Stored data entries
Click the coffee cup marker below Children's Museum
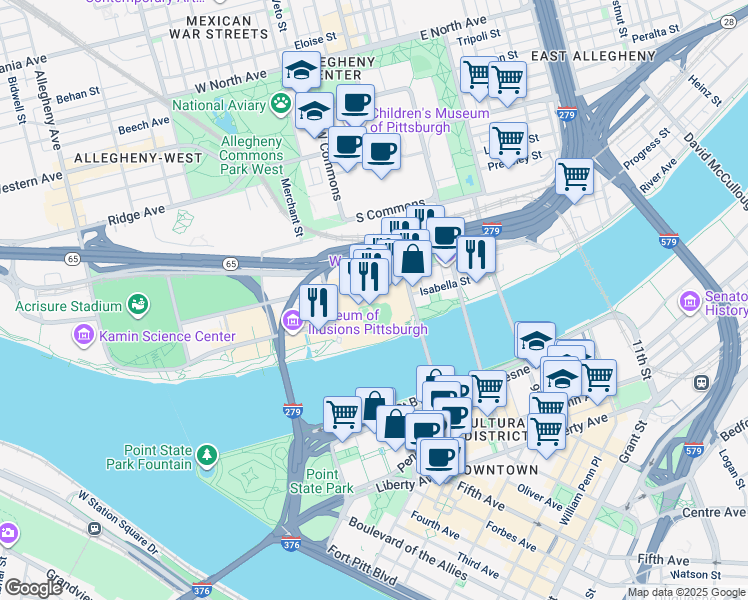Viewport: 748px width, 600px height. pyautogui.click(x=381, y=153)
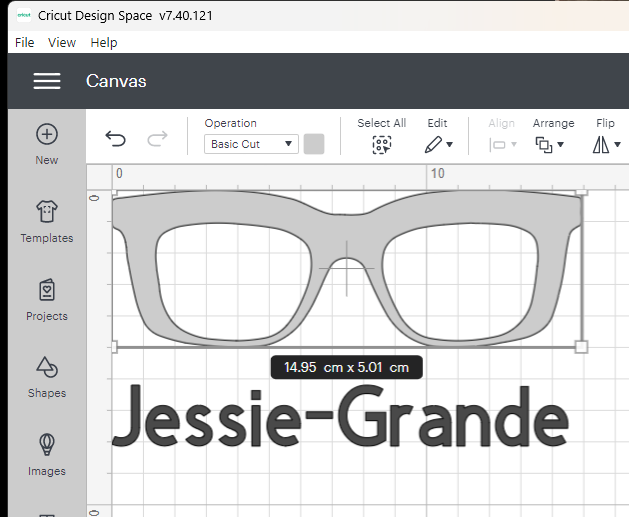Click the Select All icon
629x517 pixels.
tap(381, 145)
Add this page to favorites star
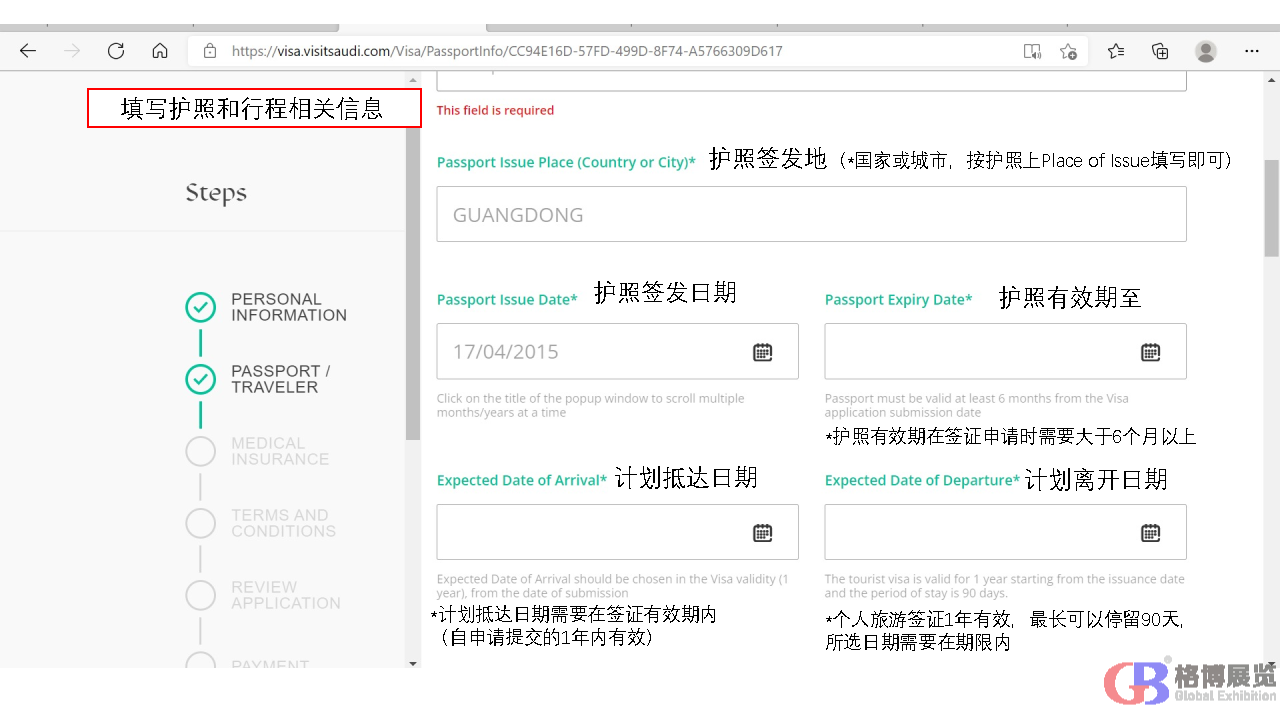1280x720 pixels. coord(1068,51)
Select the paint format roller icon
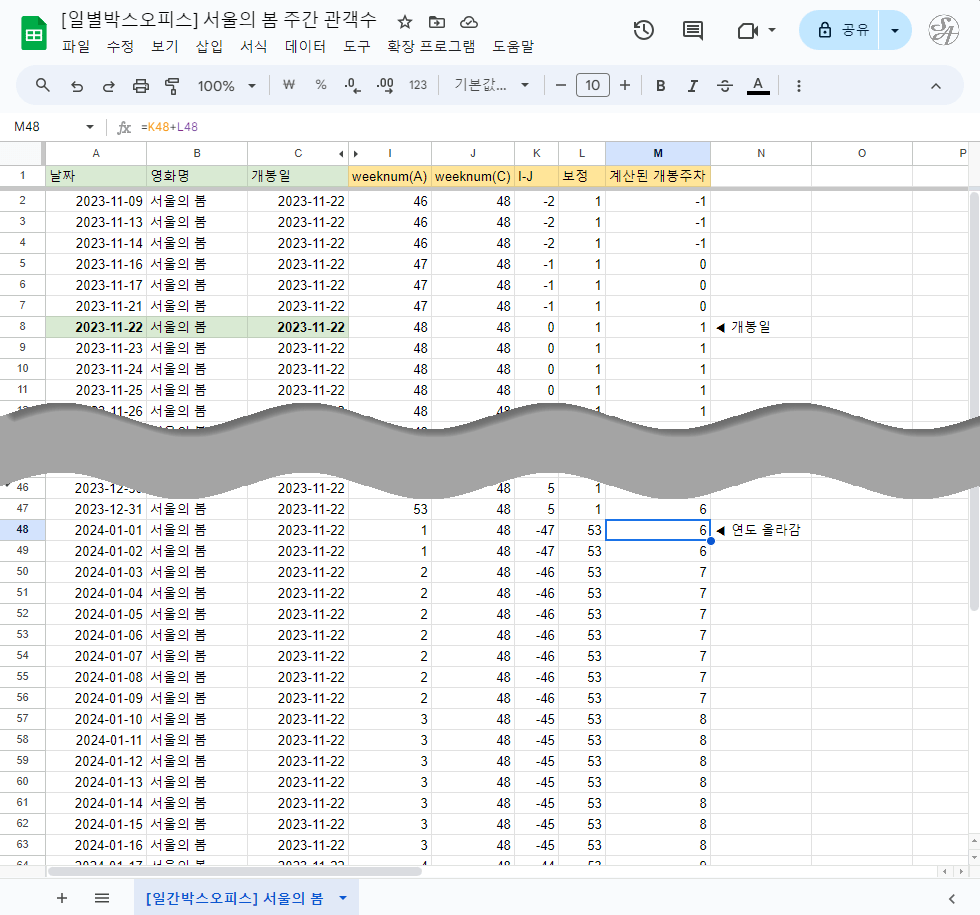The width and height of the screenshot is (980, 915). click(172, 86)
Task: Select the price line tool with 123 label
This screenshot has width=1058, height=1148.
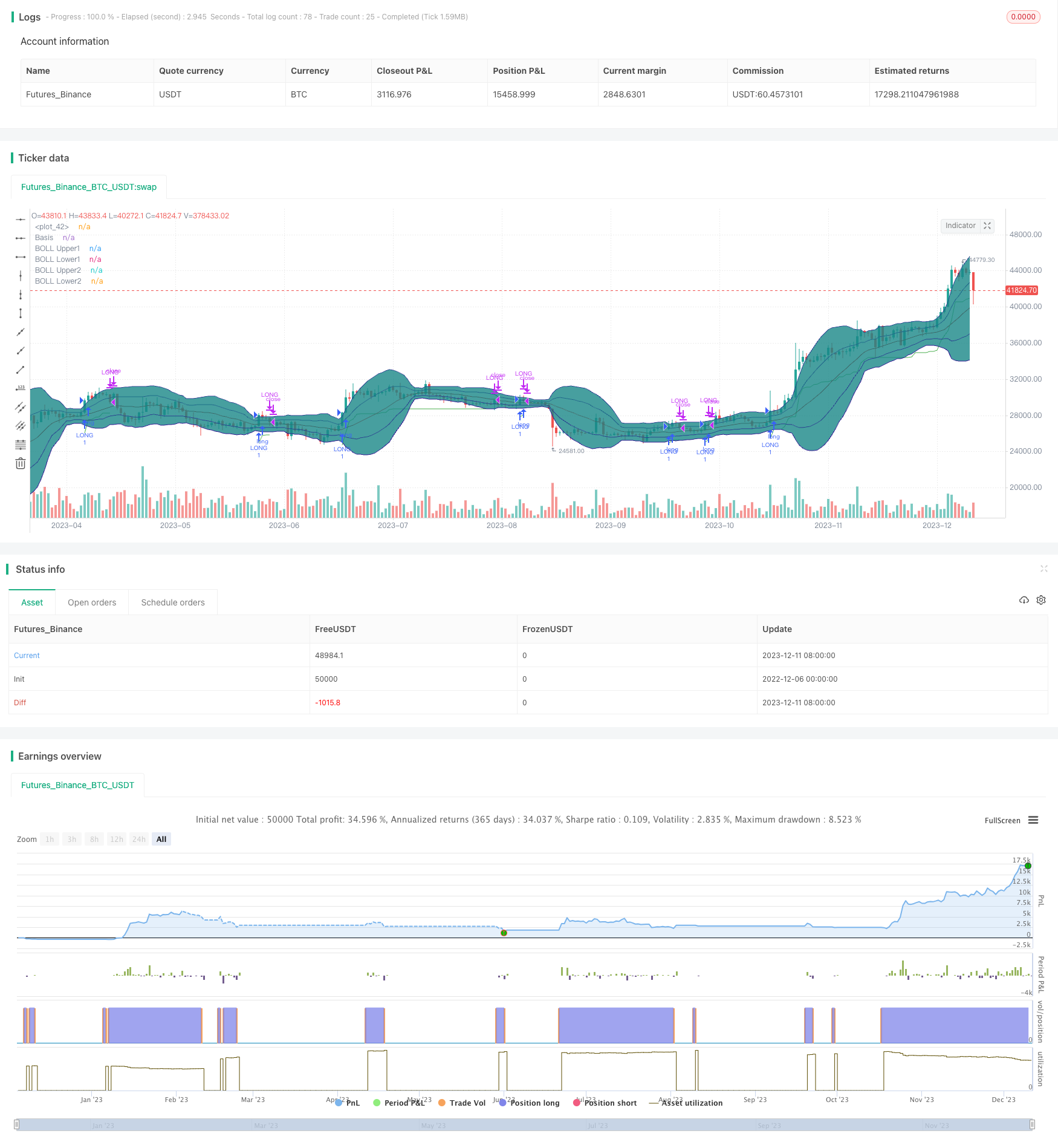Action: [x=21, y=388]
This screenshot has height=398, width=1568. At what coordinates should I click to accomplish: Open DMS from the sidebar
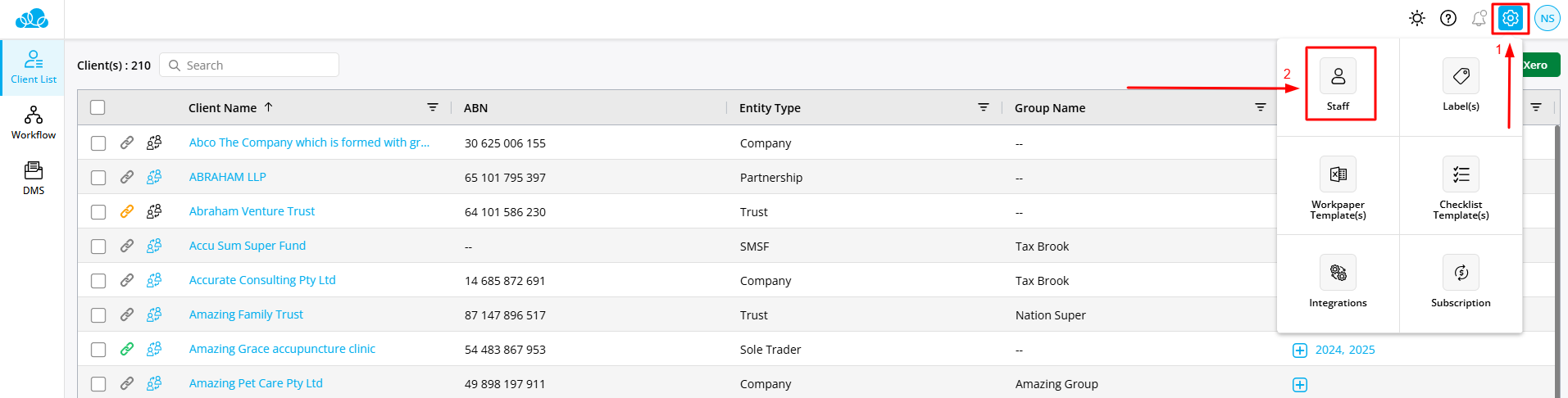click(x=34, y=178)
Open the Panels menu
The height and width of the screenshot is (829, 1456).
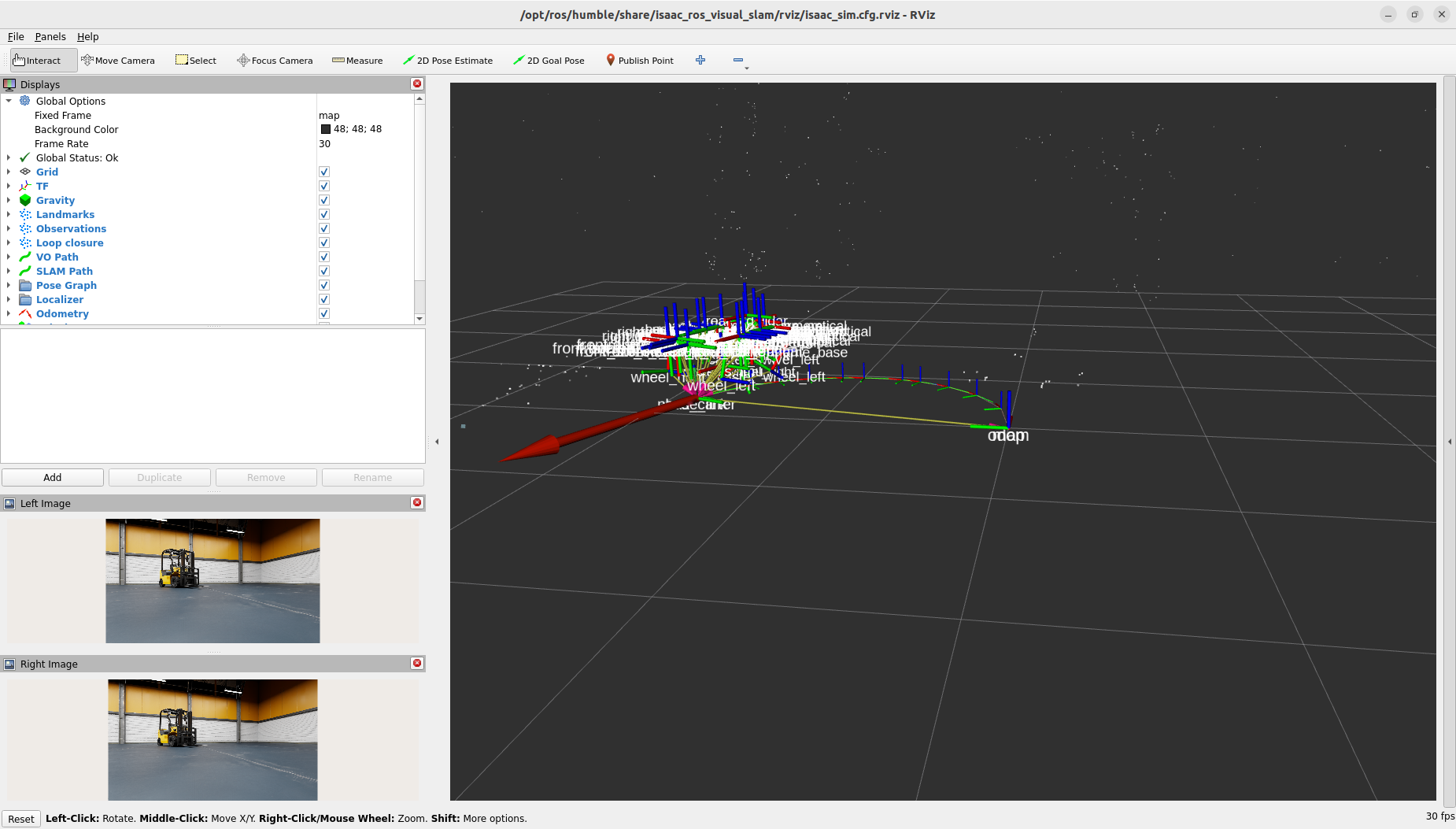[x=50, y=37]
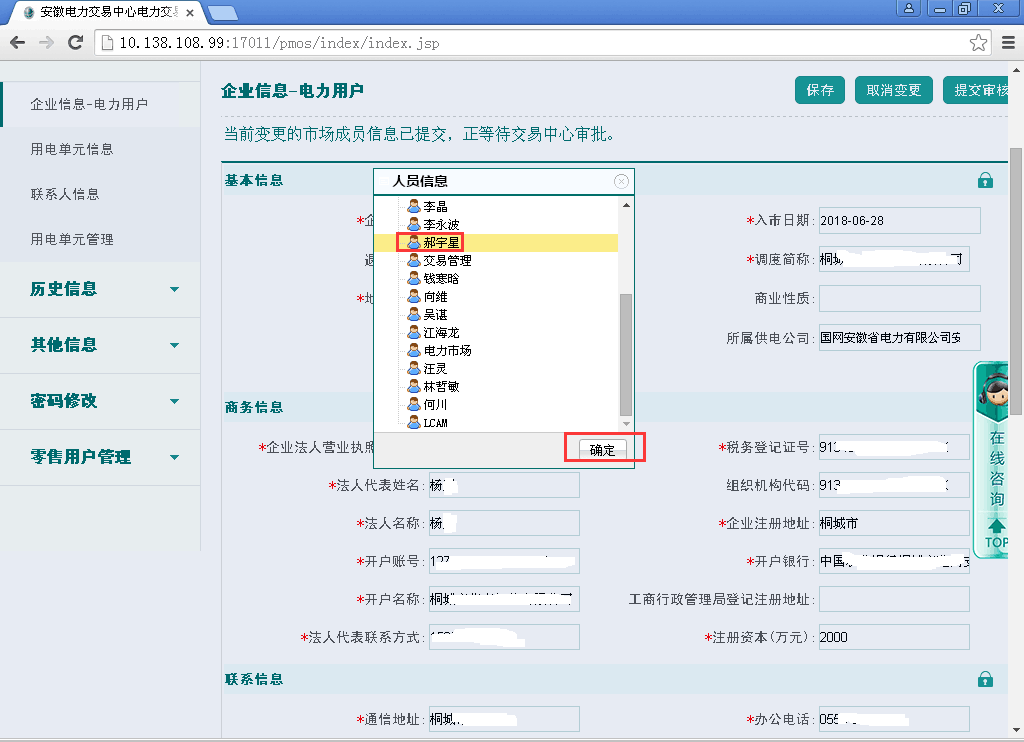Click TOP arrow to return top
Screen dimensions: 1024x742
pyautogui.click(x=996, y=534)
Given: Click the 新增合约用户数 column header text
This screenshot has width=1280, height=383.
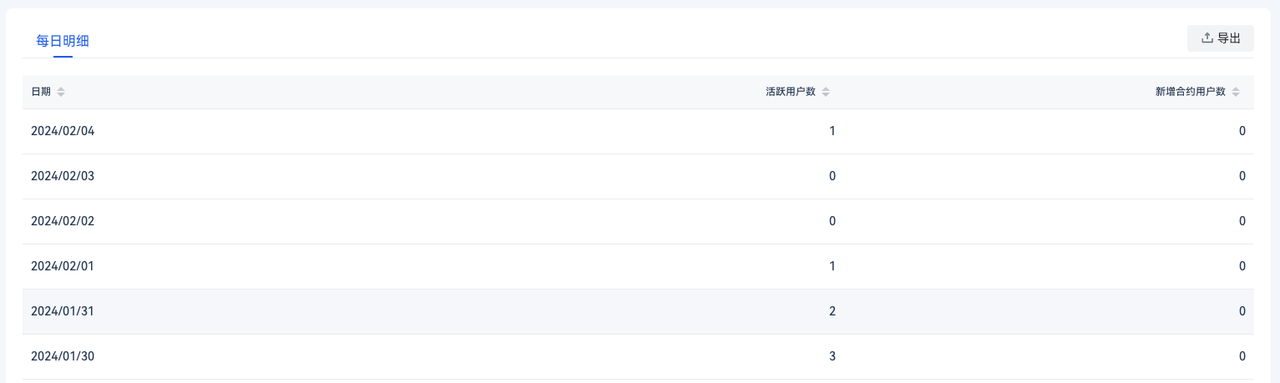Looking at the screenshot, I should (1190, 92).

_WHAT YOU ARE ASKED TO DO_:
Carry over each record above character for character, with the pictures left out.

_RESPONSE FOR THIS EXERCISE_:
Click the coffee cup marker below Children's Museum
Viewport: 748px width, 600px height. pyautogui.click(x=381, y=153)
Click the Select All icon
629x517 pixels.
tap(381, 145)
Add this page to favorites star
1280x720 pixels. coord(1068,51)
Select the paint format roller icon
The width and height of the screenshot is (980, 915). click(172, 86)
Task: Select the price line tool with 123 label
This screenshot has width=1058, height=1148.
Action: [x=21, y=388]
This screenshot has height=398, width=1568. At what coordinates should I click to accomplish: Open DMS from the sidebar
click(x=34, y=178)
Open the Panels menu
The height and width of the screenshot is (829, 1456).
[x=50, y=37]
Click TOP arrow to return top
Screen dimensions: 1024x742
pyautogui.click(x=996, y=534)
Given: Click the 新增合约用户数 column header text
This screenshot has width=1280, height=383.
Looking at the screenshot, I should (1190, 92).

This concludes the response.